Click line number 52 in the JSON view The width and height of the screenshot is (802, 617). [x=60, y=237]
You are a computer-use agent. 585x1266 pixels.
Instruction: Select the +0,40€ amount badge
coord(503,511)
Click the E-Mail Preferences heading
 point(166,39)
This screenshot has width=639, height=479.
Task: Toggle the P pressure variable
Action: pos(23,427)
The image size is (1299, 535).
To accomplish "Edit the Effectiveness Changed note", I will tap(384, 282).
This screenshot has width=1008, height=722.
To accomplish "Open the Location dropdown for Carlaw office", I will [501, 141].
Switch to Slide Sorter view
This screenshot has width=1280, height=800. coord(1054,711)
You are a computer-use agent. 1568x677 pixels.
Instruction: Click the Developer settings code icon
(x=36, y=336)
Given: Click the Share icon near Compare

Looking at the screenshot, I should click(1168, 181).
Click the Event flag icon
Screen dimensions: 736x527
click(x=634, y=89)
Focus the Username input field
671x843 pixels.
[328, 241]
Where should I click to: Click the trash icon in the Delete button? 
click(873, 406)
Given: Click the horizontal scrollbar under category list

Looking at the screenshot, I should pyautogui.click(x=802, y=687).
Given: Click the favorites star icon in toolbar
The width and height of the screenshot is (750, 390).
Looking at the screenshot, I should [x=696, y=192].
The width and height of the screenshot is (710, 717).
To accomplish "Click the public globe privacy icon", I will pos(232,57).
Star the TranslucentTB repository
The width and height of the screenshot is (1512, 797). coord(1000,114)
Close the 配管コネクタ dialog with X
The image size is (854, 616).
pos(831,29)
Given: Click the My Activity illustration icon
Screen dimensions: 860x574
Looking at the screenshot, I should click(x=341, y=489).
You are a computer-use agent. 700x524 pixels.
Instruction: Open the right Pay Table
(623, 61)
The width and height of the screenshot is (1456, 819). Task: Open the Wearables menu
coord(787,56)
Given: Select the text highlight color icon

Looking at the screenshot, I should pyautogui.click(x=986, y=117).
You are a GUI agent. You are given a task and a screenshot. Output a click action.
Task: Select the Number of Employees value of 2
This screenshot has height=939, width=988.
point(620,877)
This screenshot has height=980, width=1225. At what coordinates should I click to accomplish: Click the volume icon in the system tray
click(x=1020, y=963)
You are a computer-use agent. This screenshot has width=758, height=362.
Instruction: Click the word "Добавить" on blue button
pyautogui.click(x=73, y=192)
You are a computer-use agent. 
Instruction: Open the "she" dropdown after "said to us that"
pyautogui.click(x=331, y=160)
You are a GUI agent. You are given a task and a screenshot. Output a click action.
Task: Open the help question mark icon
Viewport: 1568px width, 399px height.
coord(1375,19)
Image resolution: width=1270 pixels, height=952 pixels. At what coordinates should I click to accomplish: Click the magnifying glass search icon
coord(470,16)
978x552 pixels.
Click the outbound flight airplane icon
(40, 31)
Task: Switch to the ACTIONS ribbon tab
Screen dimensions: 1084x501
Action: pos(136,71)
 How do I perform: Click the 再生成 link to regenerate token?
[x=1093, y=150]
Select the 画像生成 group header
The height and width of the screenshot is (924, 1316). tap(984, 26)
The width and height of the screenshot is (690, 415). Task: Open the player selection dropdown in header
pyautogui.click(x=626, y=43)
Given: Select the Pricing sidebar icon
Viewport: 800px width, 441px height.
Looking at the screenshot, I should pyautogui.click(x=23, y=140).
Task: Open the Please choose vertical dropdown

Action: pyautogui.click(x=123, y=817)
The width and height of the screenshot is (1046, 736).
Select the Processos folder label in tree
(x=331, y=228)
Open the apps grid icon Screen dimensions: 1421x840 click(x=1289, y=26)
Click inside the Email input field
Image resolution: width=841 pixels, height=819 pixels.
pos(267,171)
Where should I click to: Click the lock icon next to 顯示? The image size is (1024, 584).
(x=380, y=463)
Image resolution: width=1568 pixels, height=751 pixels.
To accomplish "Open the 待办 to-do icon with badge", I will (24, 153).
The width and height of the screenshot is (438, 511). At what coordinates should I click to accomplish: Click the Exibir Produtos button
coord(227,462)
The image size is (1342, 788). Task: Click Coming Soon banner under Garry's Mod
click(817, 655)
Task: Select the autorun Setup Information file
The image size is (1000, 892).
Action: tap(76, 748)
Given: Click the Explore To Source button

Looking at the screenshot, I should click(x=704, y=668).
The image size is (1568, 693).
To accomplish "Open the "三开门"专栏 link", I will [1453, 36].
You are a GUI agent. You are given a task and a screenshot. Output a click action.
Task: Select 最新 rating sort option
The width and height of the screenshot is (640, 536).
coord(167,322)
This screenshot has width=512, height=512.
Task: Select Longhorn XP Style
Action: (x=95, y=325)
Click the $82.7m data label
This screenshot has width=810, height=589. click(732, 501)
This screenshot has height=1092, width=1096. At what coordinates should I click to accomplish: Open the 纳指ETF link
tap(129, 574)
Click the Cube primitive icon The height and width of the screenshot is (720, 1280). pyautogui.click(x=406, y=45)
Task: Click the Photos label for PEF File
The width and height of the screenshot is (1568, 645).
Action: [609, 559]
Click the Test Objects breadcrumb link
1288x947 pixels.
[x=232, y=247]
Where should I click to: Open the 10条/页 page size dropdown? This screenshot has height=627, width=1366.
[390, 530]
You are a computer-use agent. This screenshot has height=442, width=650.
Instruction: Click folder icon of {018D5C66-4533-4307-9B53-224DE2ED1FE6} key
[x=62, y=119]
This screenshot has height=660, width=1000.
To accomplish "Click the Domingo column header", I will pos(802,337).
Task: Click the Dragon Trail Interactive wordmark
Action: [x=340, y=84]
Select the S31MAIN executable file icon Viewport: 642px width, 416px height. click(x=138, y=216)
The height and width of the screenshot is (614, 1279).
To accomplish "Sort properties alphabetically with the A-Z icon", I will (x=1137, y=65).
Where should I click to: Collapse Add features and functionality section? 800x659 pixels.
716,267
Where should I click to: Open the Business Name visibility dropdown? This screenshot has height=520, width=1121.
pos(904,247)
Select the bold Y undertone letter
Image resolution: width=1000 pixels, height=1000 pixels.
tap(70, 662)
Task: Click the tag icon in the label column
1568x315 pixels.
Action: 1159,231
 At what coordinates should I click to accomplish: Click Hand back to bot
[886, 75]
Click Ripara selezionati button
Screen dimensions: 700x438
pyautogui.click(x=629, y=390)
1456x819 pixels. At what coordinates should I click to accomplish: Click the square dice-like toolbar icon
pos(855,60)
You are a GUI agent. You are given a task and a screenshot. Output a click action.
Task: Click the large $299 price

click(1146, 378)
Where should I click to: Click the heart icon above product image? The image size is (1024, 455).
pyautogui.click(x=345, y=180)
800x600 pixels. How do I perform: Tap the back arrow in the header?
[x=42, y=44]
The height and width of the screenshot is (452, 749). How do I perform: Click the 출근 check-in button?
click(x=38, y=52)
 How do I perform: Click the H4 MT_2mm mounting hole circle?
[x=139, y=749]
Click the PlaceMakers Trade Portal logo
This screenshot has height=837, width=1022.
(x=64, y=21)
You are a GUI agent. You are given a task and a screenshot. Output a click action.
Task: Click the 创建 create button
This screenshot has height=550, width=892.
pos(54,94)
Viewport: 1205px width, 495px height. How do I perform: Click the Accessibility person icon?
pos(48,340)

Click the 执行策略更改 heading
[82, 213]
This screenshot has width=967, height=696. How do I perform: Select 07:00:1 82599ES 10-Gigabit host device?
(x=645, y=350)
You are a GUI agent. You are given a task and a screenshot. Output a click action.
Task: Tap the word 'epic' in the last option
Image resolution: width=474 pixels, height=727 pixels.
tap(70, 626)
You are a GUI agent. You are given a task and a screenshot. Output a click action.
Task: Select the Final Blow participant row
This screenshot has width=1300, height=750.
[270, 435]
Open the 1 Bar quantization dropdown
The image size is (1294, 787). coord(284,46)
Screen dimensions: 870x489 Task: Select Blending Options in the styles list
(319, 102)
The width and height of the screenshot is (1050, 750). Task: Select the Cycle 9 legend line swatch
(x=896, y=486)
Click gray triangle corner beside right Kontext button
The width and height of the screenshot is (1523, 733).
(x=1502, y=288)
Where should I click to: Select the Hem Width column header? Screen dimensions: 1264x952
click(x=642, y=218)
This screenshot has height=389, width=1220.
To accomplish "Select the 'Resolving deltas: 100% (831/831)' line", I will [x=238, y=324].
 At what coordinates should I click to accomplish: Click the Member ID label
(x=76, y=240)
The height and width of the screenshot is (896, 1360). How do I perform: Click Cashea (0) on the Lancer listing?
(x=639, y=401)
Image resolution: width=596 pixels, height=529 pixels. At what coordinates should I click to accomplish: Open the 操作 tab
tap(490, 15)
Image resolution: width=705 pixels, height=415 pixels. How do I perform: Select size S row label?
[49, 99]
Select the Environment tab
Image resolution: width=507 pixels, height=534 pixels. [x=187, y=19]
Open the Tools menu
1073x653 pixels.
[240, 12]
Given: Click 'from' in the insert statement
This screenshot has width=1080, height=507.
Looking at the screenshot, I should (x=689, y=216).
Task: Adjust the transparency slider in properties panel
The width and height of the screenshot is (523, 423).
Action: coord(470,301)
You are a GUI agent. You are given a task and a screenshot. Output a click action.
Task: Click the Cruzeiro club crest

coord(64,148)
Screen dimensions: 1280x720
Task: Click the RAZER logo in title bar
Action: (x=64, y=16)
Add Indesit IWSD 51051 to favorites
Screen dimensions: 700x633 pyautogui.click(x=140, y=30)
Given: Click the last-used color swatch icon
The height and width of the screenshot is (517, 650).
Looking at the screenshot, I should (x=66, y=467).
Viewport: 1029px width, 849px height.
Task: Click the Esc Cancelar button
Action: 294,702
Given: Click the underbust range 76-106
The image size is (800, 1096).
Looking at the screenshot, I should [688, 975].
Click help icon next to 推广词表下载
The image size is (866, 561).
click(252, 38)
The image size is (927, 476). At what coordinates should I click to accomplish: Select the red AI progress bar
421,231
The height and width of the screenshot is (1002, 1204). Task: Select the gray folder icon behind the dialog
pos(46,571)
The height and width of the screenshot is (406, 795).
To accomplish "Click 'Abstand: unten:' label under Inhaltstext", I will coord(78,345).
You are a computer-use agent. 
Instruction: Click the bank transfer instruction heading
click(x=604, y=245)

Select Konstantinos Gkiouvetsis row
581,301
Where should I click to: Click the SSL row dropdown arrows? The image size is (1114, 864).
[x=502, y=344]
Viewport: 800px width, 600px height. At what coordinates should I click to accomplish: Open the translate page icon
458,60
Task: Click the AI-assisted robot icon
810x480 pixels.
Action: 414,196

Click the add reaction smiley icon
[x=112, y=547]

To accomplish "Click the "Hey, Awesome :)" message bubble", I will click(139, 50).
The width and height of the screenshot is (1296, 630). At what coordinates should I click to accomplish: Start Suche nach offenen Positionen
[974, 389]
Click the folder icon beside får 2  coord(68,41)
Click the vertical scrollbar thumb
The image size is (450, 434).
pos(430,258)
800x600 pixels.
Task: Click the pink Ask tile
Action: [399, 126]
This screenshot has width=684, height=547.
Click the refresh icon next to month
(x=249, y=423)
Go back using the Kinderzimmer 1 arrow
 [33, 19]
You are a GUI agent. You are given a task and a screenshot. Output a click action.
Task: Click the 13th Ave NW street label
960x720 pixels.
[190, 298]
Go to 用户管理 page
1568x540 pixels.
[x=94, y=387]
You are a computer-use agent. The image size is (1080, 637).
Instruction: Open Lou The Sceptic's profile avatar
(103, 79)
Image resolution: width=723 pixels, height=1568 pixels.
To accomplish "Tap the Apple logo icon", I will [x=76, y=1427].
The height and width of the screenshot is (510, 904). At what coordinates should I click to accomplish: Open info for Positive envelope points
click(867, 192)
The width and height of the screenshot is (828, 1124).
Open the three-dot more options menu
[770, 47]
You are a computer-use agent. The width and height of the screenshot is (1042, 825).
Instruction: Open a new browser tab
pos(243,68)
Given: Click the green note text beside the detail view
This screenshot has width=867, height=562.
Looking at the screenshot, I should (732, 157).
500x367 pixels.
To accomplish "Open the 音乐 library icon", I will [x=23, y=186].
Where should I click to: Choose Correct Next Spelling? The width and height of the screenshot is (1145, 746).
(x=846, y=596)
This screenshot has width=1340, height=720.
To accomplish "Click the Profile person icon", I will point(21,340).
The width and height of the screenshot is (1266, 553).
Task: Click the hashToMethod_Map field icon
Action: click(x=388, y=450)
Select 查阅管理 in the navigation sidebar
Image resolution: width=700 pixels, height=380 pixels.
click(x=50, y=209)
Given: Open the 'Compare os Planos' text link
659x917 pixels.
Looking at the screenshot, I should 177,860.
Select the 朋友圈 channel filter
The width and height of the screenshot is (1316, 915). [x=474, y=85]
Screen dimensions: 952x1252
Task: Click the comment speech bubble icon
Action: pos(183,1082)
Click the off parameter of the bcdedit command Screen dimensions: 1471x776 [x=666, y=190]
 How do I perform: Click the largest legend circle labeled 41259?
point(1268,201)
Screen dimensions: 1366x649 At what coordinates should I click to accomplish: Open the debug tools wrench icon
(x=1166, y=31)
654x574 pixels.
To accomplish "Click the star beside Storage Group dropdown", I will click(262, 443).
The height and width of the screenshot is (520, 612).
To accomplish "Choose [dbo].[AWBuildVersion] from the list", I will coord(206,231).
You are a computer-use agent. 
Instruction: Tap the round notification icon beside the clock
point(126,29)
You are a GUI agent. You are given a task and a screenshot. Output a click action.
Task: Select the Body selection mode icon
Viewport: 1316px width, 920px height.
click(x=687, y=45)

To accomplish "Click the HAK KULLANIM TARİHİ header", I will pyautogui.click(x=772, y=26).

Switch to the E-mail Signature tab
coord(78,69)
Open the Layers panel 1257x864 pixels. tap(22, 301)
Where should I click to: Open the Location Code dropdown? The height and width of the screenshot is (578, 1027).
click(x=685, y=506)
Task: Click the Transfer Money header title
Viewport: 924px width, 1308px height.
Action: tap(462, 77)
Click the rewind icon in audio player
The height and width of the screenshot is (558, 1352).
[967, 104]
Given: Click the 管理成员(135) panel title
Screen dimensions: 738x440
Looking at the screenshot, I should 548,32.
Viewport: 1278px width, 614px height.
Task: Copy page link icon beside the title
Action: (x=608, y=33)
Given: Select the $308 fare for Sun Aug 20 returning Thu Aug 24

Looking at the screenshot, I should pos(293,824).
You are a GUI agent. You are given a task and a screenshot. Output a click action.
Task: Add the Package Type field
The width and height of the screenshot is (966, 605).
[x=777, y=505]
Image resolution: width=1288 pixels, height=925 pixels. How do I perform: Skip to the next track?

::::

What the task requires »
Tally the lines of the material that contain the word "properties" and say the number, nothing more.

Solution »
2